Part of the esteemed collection of Thomas and Doris Ammann, Warhol Four Marilyns is a dazzling example of Sturtevant’s ground-breaking appropriation practice. Made in 1973, and included in her first institutional solo exhibition at the Everson Museum, Syracuse that year, it belongs to her celebrated series based on Warhol’s iconic portraits of Marilyn Monroe. Repeating the artist’s silkscreens according to his own method, Sturtevant called into question the singularity of art. It was an issue wrestled with by Warhol himself: his serial images of everyday icons, based on mass-circulated photographs, asked what it meant to make a painting in the age of mechanical reproduction. Operating at the height of Warhol’s celebrity, Sturtevant turned his own mirror back upon him. Where many of her Marilyns reproduced Warhol’s works in almost exact detail, here the artist inverts the colour combination of his 1962 silkscreen. The results lay bare questions of authorship, authenticity and originality, paving the way for the emergence of postmodern art and discourse.

As part of the Ammanns’ collection, the present work sat alongside major Warholian masterpieces, including his legendary Shot Sage Blue Marilyn (1964). The relationship between the work of the two artists remains uncanny. By 1965, just three years after his first series of Marilyns, Sturtevant had convinced Warhol to grant her access to his Factory, where she was able to study his silkscreen process in detail. Her first works, shown at the Bianchini Gallery that year, took his celebrated Flowers as their muse. His Marilyns, however—iconic, tragic and seductive—captured her imagination. Produced shortly after Monroe’s death, their luminous colours stood in sharp contrast to the actress’s dark fate, offering a piercing commentary on a society addicted to image consumption. Unable to find the original stencil, Sturtevant managed to locate the exact image that Warhol himself had used: a publicity still of Monroe’s 1953 film Niagara. ‘… It was perfect’, she recalled. ‘A Warhol screen from my photo which was his photo’ (E. Sturtevant, quoted in P. Lee, Sturtevant: Warhol Marilyn, London 2016, pp. 19-20).

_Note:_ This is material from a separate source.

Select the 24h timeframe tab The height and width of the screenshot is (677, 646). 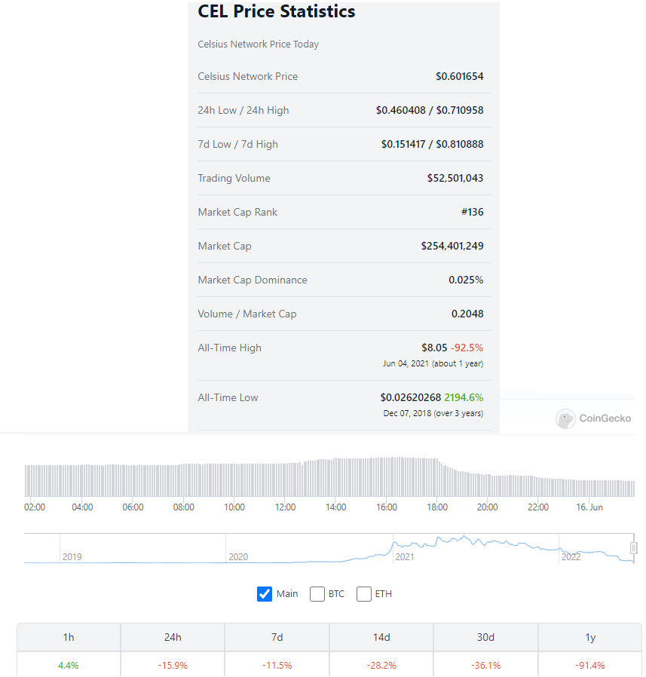[x=173, y=637]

Sturtevant appealed to Warhol’s love of smoke and mirrors. On one famous occasion, when quizzed about his silkscreen process, he suggested that the interviewer ask her instead. While Sturtevant knew his methods inside out, however, she ultimately produced her works from memory, giving rise to small discrepancies with their original counterparts. Her inversion of Warhol’s colour in the present work was strangely prophetic: his own series of Reversals in the 1980s would perform a similar switch, reversing the tonal values of his early Marilyns. Sturtevant, indeed, was ahead of her time in more ways than one. She read Gilles Deleuze’s Différence et répétition (1968) prior to its English translation, absorbing his thesis that repeating something revealed its true nature. Her relentless application of this principle to artworks—from paintings by Jasper Johns, to the sculptures of Joseph Beuys—foreshadowed the work of Richard Prince, Sherrie Levine and other members of the 1970s Pictures Generation. The present work, however, gives nothing of this prescience away, its enigmatic allure still poker-faced half a century on.